Executable models of immune signaling pathways in HIV-associated atherosclerosis.

Atherosclerosis (AS)-associated cardiovascular disease is an important cause of mortality in an aging population of people living with HIV (PLWH). This elevated risk has been attributed to viral infection, anti-retroviral therapy, chronic inflammation, and lifestyle factors. However, the rates at which PLWH develop AS vary even after controlling for length of infection, treatment duration, and for lifestyle factors. To investigate the molecular signaling underlying this variation, we sequenced 9368 peripheral blood mononuclear cells (PBMCs) from eight PLWH, four of whom have atherosclerosis (AS+). Additionally, a publicly available dataset of PBMCs from persons before and after HIV infection was used to investigate the effect of acute HIV infection. To characterize dysregulation of pathways rather than just measuring enrichment, we developed the single-cell Boolean Omics Network Invariant Time Analysis (scBONITA) algorithm. scBONITA infers executable dynamic pathway models and performs a perturbation analysis to identify high impact genes. These dynamic models are used for pathway analysis and to map sequenced cells to characteristic signaling states (attractor analysis). scBONITA revealed that lipid signaling regulates cell migration into the vascular endothelium in AS+ PLWH. Pathways implicated included AGE-RAGE and PI3K-AKT signaling in CD8+ T cells, and glucagon and cAMP signaling pathways in monocytes. Attractor analysis with scBONITA facilitated the pathway-based characterization of cellular states in CD8+ T cells and monocytes. In this manner, we identify critical cell-type specific molecular mechanisms underlying HIV-associated atherosclerosis using a novel computational method.

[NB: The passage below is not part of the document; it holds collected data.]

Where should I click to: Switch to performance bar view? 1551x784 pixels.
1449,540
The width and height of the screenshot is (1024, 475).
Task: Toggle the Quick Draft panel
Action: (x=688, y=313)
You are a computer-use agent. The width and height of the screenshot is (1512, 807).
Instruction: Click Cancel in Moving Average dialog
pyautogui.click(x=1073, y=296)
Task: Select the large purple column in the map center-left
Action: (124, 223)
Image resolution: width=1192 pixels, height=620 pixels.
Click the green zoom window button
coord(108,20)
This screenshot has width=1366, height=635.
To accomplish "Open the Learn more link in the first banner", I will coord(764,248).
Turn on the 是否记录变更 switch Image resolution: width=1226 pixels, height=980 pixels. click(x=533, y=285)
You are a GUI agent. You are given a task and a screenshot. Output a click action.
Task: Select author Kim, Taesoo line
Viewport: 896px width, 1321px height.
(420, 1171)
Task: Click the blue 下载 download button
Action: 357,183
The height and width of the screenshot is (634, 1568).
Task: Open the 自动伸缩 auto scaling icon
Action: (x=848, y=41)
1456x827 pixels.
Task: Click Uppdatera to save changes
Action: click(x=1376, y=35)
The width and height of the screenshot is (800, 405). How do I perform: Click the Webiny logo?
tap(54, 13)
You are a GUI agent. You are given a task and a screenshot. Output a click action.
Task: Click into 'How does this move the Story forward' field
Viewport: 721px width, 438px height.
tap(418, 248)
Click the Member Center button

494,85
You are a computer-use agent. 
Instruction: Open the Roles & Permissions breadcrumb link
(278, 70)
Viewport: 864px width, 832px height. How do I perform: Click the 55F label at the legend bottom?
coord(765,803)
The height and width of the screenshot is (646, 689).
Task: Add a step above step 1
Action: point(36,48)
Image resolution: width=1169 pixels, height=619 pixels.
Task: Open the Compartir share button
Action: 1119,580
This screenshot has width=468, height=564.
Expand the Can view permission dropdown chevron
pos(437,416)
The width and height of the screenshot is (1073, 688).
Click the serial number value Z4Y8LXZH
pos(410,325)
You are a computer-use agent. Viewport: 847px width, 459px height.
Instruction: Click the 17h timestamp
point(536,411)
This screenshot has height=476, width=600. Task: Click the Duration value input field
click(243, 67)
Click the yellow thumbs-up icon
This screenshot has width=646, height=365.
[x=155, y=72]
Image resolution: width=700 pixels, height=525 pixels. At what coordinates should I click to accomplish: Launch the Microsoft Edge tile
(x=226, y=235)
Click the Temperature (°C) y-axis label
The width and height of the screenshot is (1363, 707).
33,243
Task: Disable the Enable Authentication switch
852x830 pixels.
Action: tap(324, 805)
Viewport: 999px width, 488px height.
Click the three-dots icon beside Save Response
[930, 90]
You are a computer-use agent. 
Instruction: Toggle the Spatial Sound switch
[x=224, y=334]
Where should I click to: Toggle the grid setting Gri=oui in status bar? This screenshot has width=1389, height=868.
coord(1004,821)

Molecular characterization of atherosclerosis in HIV positive persons.

People living with HIV are at higher risk of atherosclerosis (AS). The pathogenesis of this risk is not fully understood. To assess the regulatory networks involved in AS we sequenced mRNA of the peripheral blood mononuclear cells (PBMCs) and measured cytokine and chemokine levels in the plasma of 13 persons living with HIV and 12 matched HIV-negative persons with and without AS. microRNAs (miRNAs) are known to play a role in HIV infection and may modulate gene regulation to drive AS. Hence, we further assessed miRNA expression in PBMCs of a subset of 12 HIV+ people with and without atherosclerosis. We identified 12 miRNAs differentially expressed between HIV+ AS+ and HIV+ , and validated 5 of those by RT-qPCR. While a few of these miRNAs have been implicated in HIV and atherosclerosis, others are novel. Integrating miRNA measurements with mRNA, we identified 27 target genes including SLC4A7, a critical sodium and bicarbonate transporter, that are potentially dysregulated during atherosclerosis. Additionally, we uncovered that levels of plasma cytokines were associated with transcription factor activity and miRNA expression in PBMCs. For example, BACH2 activity was associated with IL-1ß, IL-15, and MIP-1α. IP10 and TNFα levels were associated with miR-124-3p. Finally, integration of all data types into a single network revealed increased importance of miRNAs in network regulation of the HIV+ group in contrast with increased importance of cytokines in the HIV+ AS+ group.